With these kind of charts showing bulls wrestling control away from the bears, I find myself once again bracing for the strong possibility of an extended overbought rally. T2108 could easily go overbought (70% or more) this week with the S&P 500 closing at fresh all-time highs – a perfectly explosive recipe for the bulls to really run the flag up the flagpole.
With those bullish tidings in mind, here are two more charts of recovery stocks: Coach (COH) and Kb Home (KBH). See the notes in the charts for explanations for the setups.
Daily T2108 vs the S&P 500
Black line: T2108 (measured on the right); Green line: S&P 500 (for comparative purposes)
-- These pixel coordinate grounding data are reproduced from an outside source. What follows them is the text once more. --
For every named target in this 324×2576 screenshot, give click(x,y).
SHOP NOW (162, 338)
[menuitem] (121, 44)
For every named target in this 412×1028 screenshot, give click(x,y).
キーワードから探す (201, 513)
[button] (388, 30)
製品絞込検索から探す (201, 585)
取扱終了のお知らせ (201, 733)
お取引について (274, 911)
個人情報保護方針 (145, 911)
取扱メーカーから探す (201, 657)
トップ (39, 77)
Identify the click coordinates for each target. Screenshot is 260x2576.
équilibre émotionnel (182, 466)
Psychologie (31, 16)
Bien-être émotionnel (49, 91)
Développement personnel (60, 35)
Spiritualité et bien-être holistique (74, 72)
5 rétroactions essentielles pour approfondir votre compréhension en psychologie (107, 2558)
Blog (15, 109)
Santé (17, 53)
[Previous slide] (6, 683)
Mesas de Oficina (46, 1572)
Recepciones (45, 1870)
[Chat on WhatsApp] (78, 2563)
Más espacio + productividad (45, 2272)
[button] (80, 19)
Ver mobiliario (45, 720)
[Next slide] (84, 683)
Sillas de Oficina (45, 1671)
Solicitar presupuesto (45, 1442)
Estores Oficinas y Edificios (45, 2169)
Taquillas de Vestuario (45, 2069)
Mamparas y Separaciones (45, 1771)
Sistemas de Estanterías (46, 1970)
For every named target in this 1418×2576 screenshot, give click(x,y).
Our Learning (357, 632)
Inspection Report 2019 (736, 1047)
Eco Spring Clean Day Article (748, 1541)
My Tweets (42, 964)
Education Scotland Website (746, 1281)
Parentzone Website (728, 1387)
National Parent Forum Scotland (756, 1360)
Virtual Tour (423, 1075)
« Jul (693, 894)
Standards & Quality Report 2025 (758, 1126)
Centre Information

Red line: T2108 Overbought (70%); Blue line: T2108 Oversold (20%)
Weekly T2108
*All charts created using freestockcharts.com unless otherwise stated
Related links:
The T2108 Resource Page
Expanded daily chart of T2108 versus the S&P 500
Expanded weekly chart of T2108
Be careful out there!
Full disclosure: long SPHB and SPLV and SSO puts; long AAPL shares and put spread; long DDD puts; long KBH call options
Like your writing style Dr. D. Is your T2108 another approach to a cycle indicator for indexes? Have you explored Hurst or http://sentienttrader.com/#sthash.UdwmrhpW.dpbs? I’m with another business, but we evaluate cycles as part of our MBS analysis.
Cheers.
Brent
T2108 is definitely a cyclical indicator. I try to keep my quiver of indicators small and simple.